The pool in the Martin Luther King Jr Recreation Center and Aquatic Center. Credit: Kelly Jordan
The pool in the Martin Luther King Jr Recreation Center and Aquatic Center. Credit: Kelly Jordan
The pool in the Martin Luther King Jr Recreation and Aquatic Center. Credit: Kelly Jordan

By Maggie Lee

The Martin Luther King Jr Recreation and Aquatic Center opened to fanfare in 2017 — but a new document reveals there had been an internal wrangle over about $1.4 million worth of mainly design changes.

The whole center was to have cost about $23.1 million. In 2016, a total $17 million was earmarked from Renew Atlanta, a voter-approved program for big public works, and a contract was signed with a builder. Later on, the Department of Parks and Recreation was tapped for the $6.1 million remaining.

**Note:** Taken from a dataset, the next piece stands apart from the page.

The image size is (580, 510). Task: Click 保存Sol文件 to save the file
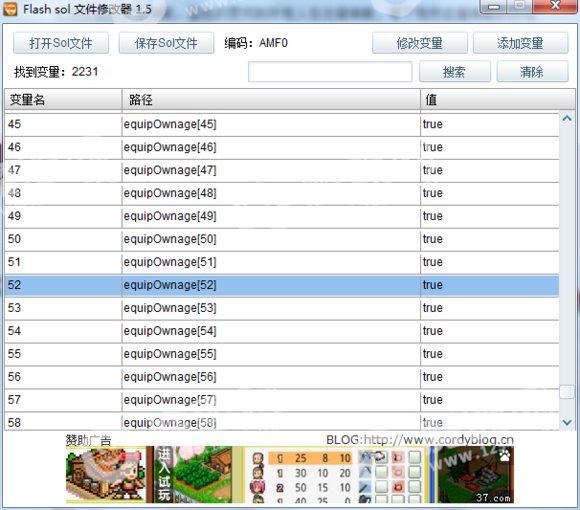click(x=166, y=43)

But the total cost of the center was about $24.5 million, and the two departments feuded over the roughly $1.4 million in changes, according to a construction closeout review commissioned by the city.

“The change directives were added to the contract value as they were approved and executed by the Department of Parks and Recreation, but Renew Atlanta did not approve of adding the change directives and had the amounts removed,” the city’s audit department wrote. “The change directives were ultimately added back as an accumulated change order.”

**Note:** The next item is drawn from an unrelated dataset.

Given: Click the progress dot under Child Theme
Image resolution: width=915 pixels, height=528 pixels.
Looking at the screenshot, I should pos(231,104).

The 18 changes were eventually lumped into one 2018 change order under the signature of the then-commissioner of parks and recreation and the then-interim chief procurement officer. The charges on the change order were paid despite lack of supporting documentation for most of them, according to the city audit department.

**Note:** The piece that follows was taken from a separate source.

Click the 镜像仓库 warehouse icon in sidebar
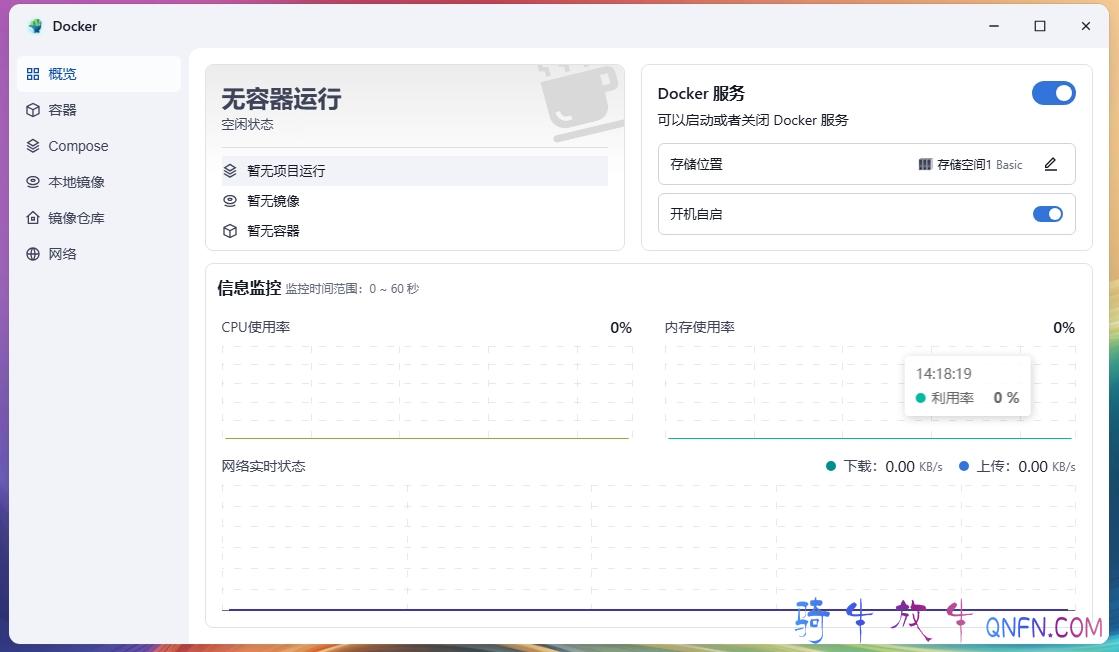This screenshot has width=1119, height=652. [33, 218]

The review was outsourced to Carr, Riggs & Ingram, a Florida CPA firm. According to the city’s contract with CRI, the firm was retained in summer, 2018 for $49,200. The contract was supposed to end in January, 2019.

The CRI report suggested several process changes, including formalizing a process for a change directive to be reflected in a contract value.

The current Parks Commissioner, John Dargle, told an Atlanta City Council committee last week that his department is working to implement all the recommended changes.


Highlights Page – Closeout Construction Audit – Aquatic Center Project

CRI Report – Martin Luther King, Jr. Recreation and Aquatic Center Project

Contract FC-10163 Construction Audti for MLK Recreation and Aquatic Center

A gallery of the MLK Recreation and Aquatic Center’s opening day, by Kelly Jordan

Maggie Lee is a freelance reporter who's been covering Georgia and metro Atlanta government and politics since 2008.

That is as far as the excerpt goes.